ЧТО НУЖНО СДЕЛАТЬ >>
1. Сверьте с отрывком о Шатрове три утверждения: (a) фашисты засели в подвалах и на первом этаже дома; (b) Шатров бросил гранату в окно; (c) женщина держала в руке топор. На каждое ответьте «да» или «нет» и приведите дословно слова отрывка, которые это решают.
2. Перепишите слово в слово часть отрывка о Шатрове, которая начинается со слов «Раньше на углу» и заканчивается словами «поддерживавшего нас огнем.».

ОТРЫВОК СО СТРАНИЦЫ >>
'''

Раньше на углу Советской и Башенной стоял красивый двухэтажный дом. Сейчас он наполовину был разрушен. В его подвалах и на первом этаже засели фашисты. Короткими перебежками наши бойцы стремились проникнуть к дому, но падали, сраженные пулеметным огнем противника. Ближе к дому оказался разведчик рядовой Александр Шатров из третьего дивизиона артполка, поддерживавшего нас огнем.
— Гранату кидай, не медли же! — крикнул кто-то из укрытия. Но Шатров не бросил гранату: на подоконнике находилась семи-восъмилетняя девочка. Она молча глядела на бойца. Неожиданно за спиной девочки показался гитлеровец. Обхватив левой рукой ребенка, он в правой держал наизготовке автомат. Раздался треск, и над головой Шатрова просвистели пули. Девочка закричала, забилась в судорогах.
— Бросай гранату, чего медлишь?! — снова донеслось из укрытия.
Товарищи Шатрова, находясь в укрытии, не могли видеть, что происходило у окна. Они не знали всей сложности ситуации, в которой оказался разведчик. Бросить гранату — значит погубить ребенка. Однако и медлить опасно. Трудно сказать, чем бы закончился этот поединок. Но вот из глубины квартиры к окну приблизилась женщина. В ее руке торчал лом. За спиной фашиста она сделала взмах, да так, словно пыталась расколоть бревно.

'''

ИСХОДНЫЕ ДАННЫЕ >>
'''

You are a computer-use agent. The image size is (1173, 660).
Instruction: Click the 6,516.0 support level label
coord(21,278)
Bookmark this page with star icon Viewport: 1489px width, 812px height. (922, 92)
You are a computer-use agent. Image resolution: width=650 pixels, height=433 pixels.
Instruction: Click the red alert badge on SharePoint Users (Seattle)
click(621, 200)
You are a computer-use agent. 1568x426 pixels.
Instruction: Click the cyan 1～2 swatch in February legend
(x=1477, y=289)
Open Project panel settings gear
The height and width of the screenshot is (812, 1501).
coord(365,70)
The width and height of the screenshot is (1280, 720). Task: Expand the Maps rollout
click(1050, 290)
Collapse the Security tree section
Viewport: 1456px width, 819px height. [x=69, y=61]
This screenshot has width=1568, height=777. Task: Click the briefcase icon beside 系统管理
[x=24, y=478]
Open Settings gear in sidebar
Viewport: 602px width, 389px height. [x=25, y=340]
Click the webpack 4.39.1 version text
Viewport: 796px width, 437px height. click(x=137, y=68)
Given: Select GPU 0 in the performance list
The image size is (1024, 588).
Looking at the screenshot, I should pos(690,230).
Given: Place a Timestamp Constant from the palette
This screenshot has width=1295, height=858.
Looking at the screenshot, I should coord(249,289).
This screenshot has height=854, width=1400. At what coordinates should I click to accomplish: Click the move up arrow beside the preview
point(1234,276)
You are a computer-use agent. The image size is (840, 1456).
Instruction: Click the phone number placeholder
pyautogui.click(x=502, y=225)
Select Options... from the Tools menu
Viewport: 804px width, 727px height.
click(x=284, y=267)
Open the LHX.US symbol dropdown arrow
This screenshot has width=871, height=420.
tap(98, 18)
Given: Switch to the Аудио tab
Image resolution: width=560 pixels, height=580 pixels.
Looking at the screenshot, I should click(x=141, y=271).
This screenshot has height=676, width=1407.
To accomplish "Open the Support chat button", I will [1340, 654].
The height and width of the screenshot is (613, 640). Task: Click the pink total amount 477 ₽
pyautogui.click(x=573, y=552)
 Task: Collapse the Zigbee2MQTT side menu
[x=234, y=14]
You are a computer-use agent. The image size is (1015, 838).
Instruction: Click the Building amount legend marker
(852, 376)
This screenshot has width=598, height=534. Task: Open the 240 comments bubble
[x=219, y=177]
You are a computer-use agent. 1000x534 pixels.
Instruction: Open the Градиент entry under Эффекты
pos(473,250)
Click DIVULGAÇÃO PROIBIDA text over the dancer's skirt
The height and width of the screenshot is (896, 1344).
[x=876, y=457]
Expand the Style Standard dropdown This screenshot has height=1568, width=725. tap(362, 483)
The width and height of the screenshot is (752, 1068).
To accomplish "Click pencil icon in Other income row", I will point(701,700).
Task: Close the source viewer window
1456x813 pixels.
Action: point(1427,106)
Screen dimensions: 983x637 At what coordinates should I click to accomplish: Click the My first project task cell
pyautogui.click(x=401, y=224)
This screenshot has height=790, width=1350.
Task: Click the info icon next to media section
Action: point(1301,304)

'''

ВЫПОЛНЕННОЕ ЗАДАНИЕ >>
1.
(a) Да: «В его подвалах и на первом этаже засели фашисты».
(b) Нет: «Но Шатров не бросил гранату».
(c) Нет: «В ее руке торчал лом».

2.
Раньше на углу Советской и Башенной стоял красивый двухэтажный дом. Сейчас он наполовину был разрушен. В его подвалах и на первом этаже засели фашисты. Короткими перебежками наши бойцы стремились проникнуть к дому, но падали, сраженные пулеметным огнем противника. Ближе к дому оказался разведчик рядовой Александр Шатров из третьего дивизиона артполка, поддерживавшего нас огнем.